Posted by DrupalCon News & Updates - 16 Mar 2026 at 12:41 UTC

As we look ahead to DrupalCon Europe 2026 in Rotterdam this October, we invite organizations, agencies, and digital leaders to submit their stories to the Success Stories & Innovation track.

This track showcases how Drupal is used today to power far more than websites. Across industries, Drupal enables organizations to build digital platforms, integrate complex systems, automate workflows, and create scalable ecosystems that support real business needs. From AI-driven personalization to DevOps automation and composable architectures, we want to highlight real-world projects that demonstrate how Drupal drives innovation.
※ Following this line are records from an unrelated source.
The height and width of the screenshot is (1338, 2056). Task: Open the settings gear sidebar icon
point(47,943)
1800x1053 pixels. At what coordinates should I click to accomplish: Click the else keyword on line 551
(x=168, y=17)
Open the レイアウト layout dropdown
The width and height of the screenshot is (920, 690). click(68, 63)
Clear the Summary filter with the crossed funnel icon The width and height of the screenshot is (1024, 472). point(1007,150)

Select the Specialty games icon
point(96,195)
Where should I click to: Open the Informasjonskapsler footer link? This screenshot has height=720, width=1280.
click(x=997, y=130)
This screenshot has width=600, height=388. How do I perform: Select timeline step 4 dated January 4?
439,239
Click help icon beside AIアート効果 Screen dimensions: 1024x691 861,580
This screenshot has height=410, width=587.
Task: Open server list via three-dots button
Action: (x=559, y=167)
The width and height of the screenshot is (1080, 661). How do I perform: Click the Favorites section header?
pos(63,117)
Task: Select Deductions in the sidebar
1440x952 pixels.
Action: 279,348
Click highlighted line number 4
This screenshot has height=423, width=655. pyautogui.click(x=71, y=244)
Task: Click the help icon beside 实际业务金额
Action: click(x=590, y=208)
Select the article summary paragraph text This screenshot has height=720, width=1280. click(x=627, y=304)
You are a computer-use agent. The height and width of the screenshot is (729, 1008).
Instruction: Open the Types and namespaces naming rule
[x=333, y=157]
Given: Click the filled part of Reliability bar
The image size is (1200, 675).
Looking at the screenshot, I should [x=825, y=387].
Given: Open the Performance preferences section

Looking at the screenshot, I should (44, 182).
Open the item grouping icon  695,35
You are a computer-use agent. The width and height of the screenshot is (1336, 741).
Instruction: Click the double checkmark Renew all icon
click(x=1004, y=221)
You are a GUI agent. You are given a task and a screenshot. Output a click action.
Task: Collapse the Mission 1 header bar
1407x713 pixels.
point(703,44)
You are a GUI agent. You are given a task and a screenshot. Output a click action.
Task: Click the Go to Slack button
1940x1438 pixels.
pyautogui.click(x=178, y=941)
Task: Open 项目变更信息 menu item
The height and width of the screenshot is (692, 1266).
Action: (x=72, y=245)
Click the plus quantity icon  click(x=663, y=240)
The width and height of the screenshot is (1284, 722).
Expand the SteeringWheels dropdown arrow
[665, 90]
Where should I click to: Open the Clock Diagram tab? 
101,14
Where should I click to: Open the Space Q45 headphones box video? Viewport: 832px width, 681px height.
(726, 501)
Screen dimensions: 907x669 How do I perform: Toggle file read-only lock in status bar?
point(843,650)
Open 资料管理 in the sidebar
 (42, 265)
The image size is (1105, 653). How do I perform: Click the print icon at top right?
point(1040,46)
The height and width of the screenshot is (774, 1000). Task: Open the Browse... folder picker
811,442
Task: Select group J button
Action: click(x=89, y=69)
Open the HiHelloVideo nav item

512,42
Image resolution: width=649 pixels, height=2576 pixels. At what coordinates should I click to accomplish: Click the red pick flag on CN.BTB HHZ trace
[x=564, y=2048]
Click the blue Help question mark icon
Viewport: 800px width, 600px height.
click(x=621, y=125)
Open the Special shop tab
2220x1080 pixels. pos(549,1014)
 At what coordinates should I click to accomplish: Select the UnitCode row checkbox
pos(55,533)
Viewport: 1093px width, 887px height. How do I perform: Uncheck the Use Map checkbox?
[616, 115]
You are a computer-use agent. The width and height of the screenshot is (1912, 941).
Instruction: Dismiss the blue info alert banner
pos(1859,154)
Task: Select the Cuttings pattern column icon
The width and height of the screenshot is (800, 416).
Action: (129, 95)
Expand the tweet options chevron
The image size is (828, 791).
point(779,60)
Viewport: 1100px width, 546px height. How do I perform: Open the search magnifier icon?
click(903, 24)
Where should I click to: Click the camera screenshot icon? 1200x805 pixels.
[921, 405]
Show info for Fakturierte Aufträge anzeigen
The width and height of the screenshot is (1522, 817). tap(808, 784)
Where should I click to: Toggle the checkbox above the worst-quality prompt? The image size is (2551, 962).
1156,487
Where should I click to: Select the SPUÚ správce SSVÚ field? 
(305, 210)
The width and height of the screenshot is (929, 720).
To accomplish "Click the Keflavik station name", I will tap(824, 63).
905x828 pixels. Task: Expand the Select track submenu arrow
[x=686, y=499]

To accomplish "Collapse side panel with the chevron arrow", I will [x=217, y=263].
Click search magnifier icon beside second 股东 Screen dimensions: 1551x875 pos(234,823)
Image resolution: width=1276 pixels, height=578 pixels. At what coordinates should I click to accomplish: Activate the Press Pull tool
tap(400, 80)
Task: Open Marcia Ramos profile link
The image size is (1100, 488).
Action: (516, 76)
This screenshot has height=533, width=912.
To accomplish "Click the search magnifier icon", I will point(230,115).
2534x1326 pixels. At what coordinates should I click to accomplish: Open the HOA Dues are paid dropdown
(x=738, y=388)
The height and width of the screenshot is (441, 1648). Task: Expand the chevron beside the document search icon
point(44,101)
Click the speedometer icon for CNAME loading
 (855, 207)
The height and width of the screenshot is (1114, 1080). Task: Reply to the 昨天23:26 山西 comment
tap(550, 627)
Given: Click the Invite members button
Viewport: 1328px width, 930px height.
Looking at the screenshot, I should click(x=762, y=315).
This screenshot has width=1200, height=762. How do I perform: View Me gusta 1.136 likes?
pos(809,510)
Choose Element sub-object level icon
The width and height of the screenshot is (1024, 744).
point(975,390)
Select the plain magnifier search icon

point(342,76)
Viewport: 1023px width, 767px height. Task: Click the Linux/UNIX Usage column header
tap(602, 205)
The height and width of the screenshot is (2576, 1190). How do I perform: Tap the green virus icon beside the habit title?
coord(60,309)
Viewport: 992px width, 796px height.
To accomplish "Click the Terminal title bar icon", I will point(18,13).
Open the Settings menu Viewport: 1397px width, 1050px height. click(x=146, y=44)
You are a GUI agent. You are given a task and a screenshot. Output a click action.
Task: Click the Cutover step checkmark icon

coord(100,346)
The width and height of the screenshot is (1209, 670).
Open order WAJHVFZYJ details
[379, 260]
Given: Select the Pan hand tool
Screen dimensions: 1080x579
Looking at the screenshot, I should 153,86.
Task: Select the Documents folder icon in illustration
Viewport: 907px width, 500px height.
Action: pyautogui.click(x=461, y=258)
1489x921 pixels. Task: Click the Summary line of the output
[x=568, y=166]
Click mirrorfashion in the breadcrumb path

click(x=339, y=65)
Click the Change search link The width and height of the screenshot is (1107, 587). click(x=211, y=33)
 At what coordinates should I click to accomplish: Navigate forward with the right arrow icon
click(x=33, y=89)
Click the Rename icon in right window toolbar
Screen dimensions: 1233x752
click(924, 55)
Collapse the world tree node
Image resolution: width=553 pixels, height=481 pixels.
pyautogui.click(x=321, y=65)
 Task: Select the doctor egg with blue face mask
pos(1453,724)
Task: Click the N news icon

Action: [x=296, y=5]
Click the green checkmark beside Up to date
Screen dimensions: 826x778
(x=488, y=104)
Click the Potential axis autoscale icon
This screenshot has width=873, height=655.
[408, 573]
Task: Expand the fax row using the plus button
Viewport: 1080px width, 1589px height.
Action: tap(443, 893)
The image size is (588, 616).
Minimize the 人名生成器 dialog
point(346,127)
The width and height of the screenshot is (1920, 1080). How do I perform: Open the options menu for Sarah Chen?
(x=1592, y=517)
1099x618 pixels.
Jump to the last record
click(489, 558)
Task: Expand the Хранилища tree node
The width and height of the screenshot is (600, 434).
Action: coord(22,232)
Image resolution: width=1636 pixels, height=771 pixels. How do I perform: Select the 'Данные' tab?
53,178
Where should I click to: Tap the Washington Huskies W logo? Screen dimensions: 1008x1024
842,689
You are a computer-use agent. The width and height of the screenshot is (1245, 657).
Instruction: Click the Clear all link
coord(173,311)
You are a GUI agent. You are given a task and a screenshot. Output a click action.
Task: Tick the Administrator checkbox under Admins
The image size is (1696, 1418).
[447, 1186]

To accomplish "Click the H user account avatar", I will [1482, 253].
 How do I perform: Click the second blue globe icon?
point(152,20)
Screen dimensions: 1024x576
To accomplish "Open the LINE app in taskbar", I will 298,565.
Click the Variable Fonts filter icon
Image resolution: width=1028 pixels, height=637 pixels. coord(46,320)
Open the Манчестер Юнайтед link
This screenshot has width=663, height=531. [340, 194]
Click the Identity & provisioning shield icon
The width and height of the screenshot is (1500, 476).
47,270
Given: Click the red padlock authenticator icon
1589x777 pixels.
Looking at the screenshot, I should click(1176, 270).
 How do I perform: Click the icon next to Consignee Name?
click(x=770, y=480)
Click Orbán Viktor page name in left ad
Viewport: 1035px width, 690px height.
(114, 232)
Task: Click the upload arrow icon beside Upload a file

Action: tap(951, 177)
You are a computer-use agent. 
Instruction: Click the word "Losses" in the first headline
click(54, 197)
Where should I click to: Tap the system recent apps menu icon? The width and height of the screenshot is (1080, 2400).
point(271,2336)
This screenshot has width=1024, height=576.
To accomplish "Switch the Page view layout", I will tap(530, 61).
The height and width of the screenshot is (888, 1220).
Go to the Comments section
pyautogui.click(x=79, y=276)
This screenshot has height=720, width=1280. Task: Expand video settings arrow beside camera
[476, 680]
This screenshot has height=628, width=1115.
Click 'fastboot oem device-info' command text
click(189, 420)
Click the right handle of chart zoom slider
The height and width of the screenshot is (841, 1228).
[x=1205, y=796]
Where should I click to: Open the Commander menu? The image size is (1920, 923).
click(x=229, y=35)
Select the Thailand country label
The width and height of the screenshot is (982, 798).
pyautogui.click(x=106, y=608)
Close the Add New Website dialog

In today’s fast-moving digital landscape, organizations must continuously evolve to stay competitive. Digital transformation is no longer just about launching a new website — it’s about building connected systems, automating processes, and delivering consistent experiences across multiple channels. Drupal plays a key role in this transformation as a flexible, secure, and extensible open-source platform that adapts to complex enterprise environments.

 

Image //flic.kr/p/2rzSoJP

         Foto by Paul Johnson  https://flic.kr/p/2rzSoJP

Why Drupal?

Drupal is not just a content management system. It is a powerful platform that can act as the backbone of digital ecosystems, integrating content, data, services, and applications into a unified experience.